Pengujian. Masa ini berlangsung selama Desmond menjalani pelatihan di barak militer. Keyakinan itu menjadikannya bahan cemooh rekan-rekannya. Di satu sisi, ia terlihat sebagai pengecut; di sisi lain, ia dianggap sosok moralistis sok suci. Tentu saja, ia juga berbenturan dengan atasannya. Dan, alih-alih dikirim ke medan tempur, ia nyaris dijebloskan ke penjara militer dengan tuduhan pembangkangan.
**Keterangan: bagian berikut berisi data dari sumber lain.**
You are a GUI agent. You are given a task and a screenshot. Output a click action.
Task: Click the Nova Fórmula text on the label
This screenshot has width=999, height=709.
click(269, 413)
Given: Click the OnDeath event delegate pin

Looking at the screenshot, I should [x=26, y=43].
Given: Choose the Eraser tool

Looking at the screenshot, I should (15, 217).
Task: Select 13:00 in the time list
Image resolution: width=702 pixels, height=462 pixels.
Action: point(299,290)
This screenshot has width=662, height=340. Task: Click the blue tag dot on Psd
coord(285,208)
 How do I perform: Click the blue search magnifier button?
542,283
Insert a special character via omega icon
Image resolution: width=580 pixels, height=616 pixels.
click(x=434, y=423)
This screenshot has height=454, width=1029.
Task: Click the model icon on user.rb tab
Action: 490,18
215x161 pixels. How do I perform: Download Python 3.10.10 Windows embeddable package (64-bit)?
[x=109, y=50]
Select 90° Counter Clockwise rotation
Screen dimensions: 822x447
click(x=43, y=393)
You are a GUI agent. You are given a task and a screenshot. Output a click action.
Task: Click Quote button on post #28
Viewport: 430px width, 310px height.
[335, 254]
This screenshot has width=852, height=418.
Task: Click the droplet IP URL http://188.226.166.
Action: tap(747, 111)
Penerapan. Akhirnya, ia diberangkatkan sebagai tenaga medis dan tidak perlu menyandang senjata. Ia diterjunkan di medan tempur Okinawa, yang berada di atas tebing yang dijuluki Hacksawa Ridge, dan terlibat dalam salah satu pertempuran paling sengit sepanjang Perang Dunia II. Di tengah pertempuran brutal (salah satu yang paling brutal yang pernah terpapar di layar lebar) itu, Desmond menunjukkan bahwa keyakinannya dapat diterapkan. Ketika kedua belah pihak saling membantai, Desmond berkelit di tengah deru pertempuran untuk menyelamatkan beberapa nyawa rekannya dan, kalau tidak salah, juga beberapa orang musuh. Doanya begitu indah dan menggetarkan, “Please Lord, help me get one more” (Tolonglah, Tuhan, bantulah aku menyelamatkan satu jiwa lagi). Tercatat ia sukses menolong 75 prajurit.

Menurut saya, tahap yang paling berat adalah tahap pengujian. Seperti dikatakan Dumbledore dalam serial Harry Potter, menghadapi rekan-rekan sendiri tidak jarang malah lebih berat daripada menghadapi lawan.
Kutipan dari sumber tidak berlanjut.